Si mi recuerdo no me engaña, aprendí a leer en casa con un libro llamado Caminito. Nunca he logrado que nadie más recuerde ese libro y pensaba que era un invento de mi memoria, hasta que recientemente di por casualidad con un artículo que identificaba a su autora, la educadora Zoraida Heredia viuda Suncar.
En ese libro venía una historia que me gustaba mucho acerca de un árbol de naranja. Decía que un niño estaba comiéndose una naranja y escupió una de sus semillas al piso. Y “la semillita rodó y rodó” por la acción del viento. Vinieron las lluvias, y con el cambio de estaciones, esta semillita se convirtió en un árbol. Siempre que como naranjas y escupo las semillas, pienso en esa frase: “la semillita rodó y rodó”. Así nos marcan los libros de la infancia.
Ayer recordé esa historia, pero no estaba comiendo naranjas. He pasado por una calle y he visto árboles crecer en los balcones. Aquella visión no podía sino fascinarme, porque se trata de un edificio abandonado y estos árboles crecen en unos balcones cuyas puertas están condenadas por bloques de concreto.

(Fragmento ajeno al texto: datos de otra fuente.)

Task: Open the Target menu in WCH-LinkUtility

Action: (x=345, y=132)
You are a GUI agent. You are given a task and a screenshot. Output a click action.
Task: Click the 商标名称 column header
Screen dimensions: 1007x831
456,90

Hoy he pasado por allí otra vez y me he detenido un rato a contemplarlos. Una chica que vive en el edificio de al lado me lo confirmó: crecieron solos, nadie los puso allí. Esos árboles son, teóricamente, una imposibilidad. No entiendo cómo pudieron adquirir ese tamaño sin tierra y sin cuidados. Los he visto asediados por palomas y he pensado que de seguro éstas son las autoras de este imposible. Y no podía dejar de maravillarme, como siempre lo hago, de que la vida se abra paso en los lugares más insospechados y sobre todo en los márgenes. Allí donde un balcón se niega a recibir a nadie, porque las puertas han sido selladas para siempre.